# [TASK DIRECTIONS]
Set down, word for word, every line of the material below from the one containing "Where should I" through the one containing "You are a computer-use", but none of its pictures.

=== Section Start ===

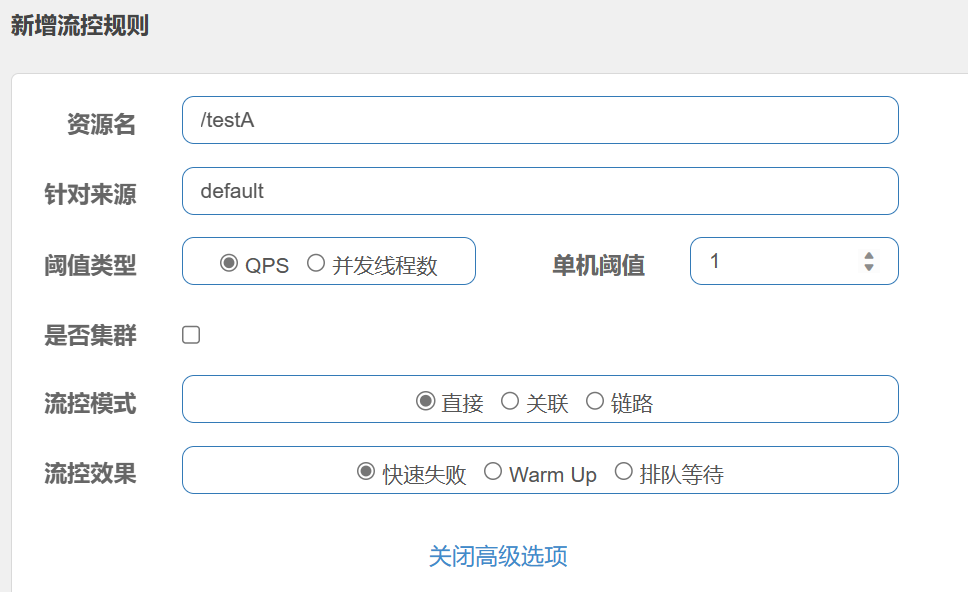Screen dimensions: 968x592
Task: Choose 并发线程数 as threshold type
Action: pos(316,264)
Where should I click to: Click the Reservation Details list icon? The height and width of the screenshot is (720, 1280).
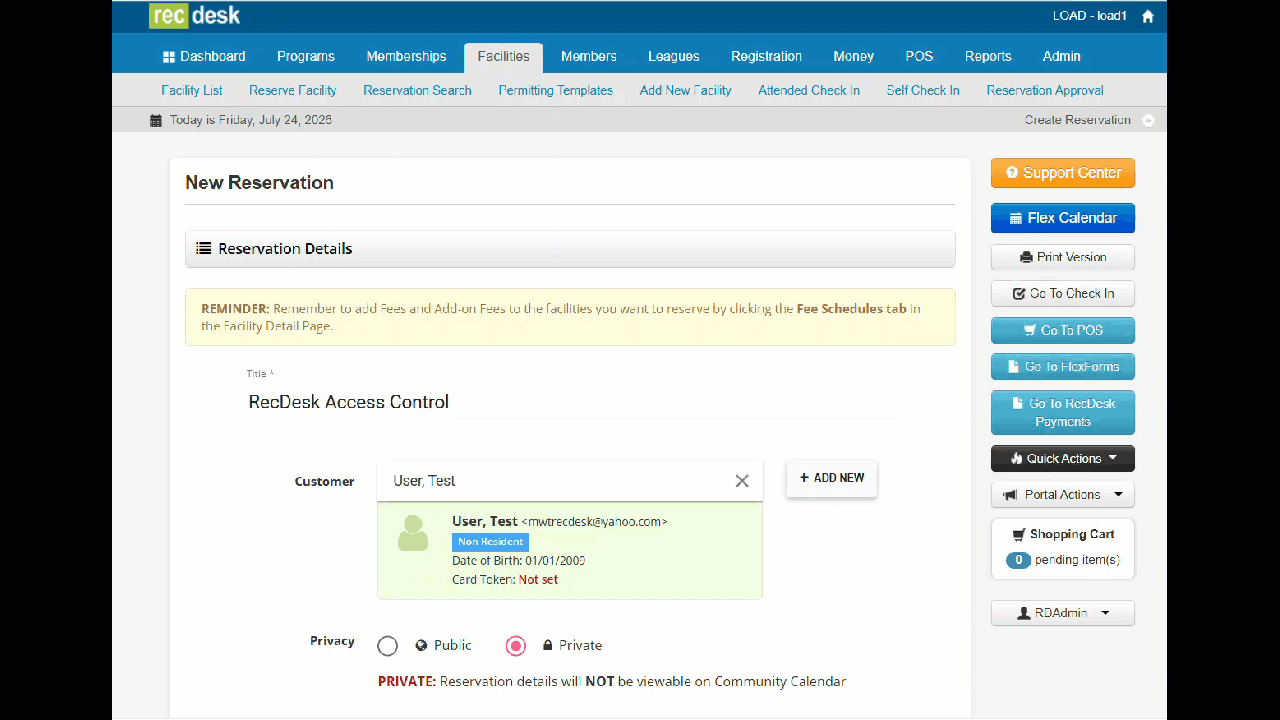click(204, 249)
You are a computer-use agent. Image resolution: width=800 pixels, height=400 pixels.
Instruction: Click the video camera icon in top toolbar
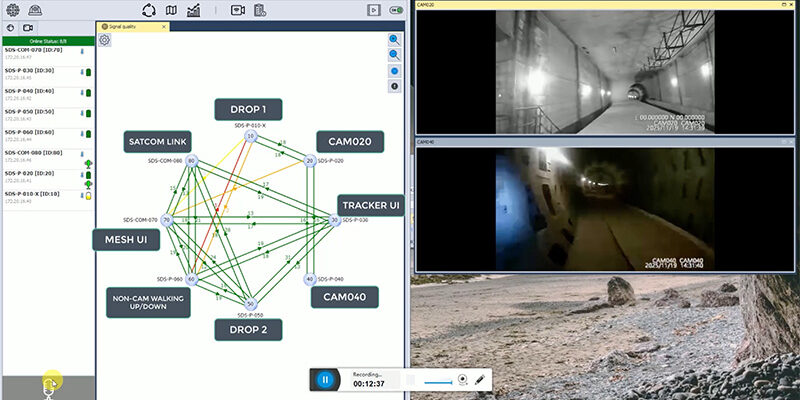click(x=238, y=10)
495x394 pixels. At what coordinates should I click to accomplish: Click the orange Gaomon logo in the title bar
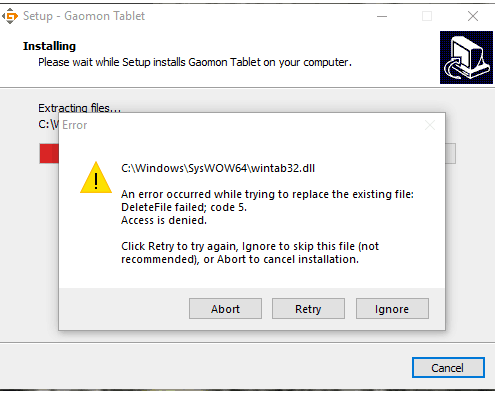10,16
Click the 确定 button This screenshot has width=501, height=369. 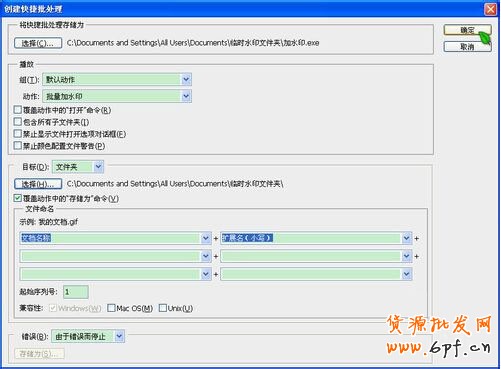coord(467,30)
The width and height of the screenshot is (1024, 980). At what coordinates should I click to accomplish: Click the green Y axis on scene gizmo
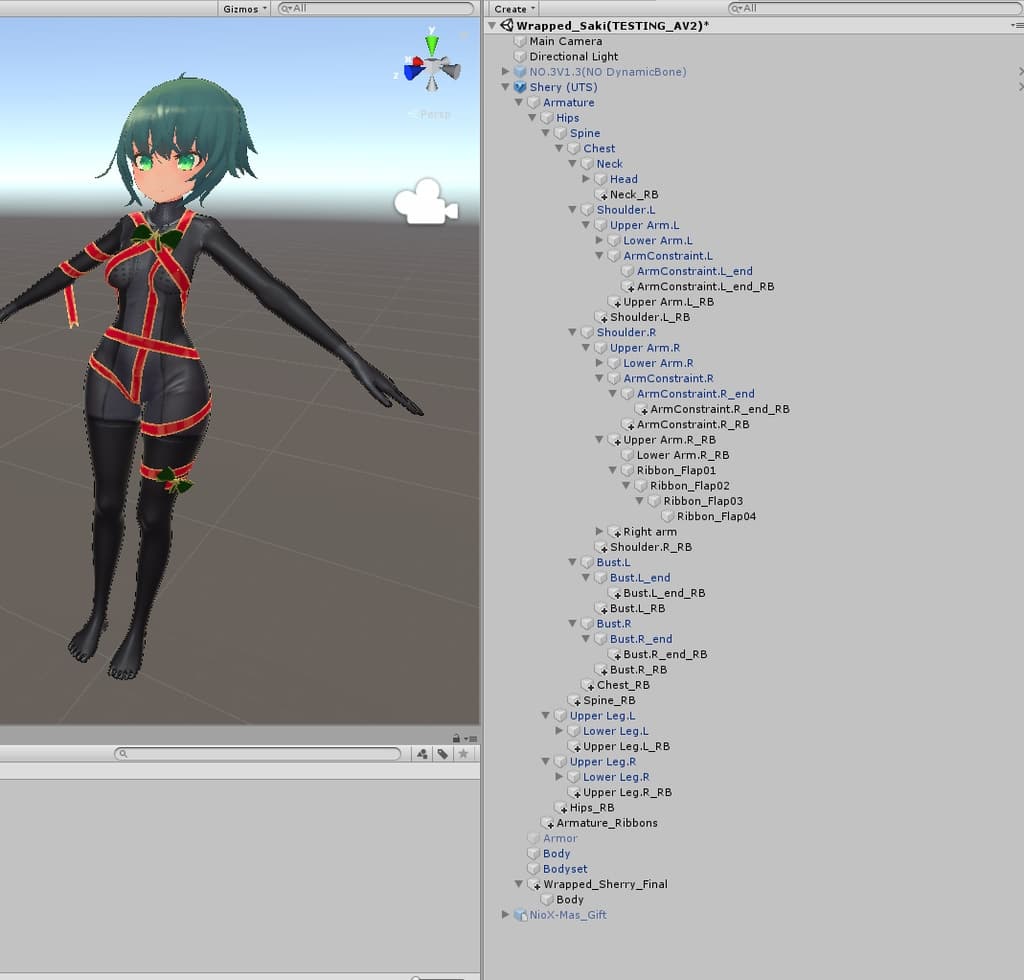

=== Section End ===

# [RESPONSE TO THIS EXERCISE]
Where should I click to: Click the Reservation Details list icon? The height and width of the screenshot is (720, 1280).
click(204, 249)
You are a computer-use agent. Image resolution: width=800 pixels, height=400 pixels.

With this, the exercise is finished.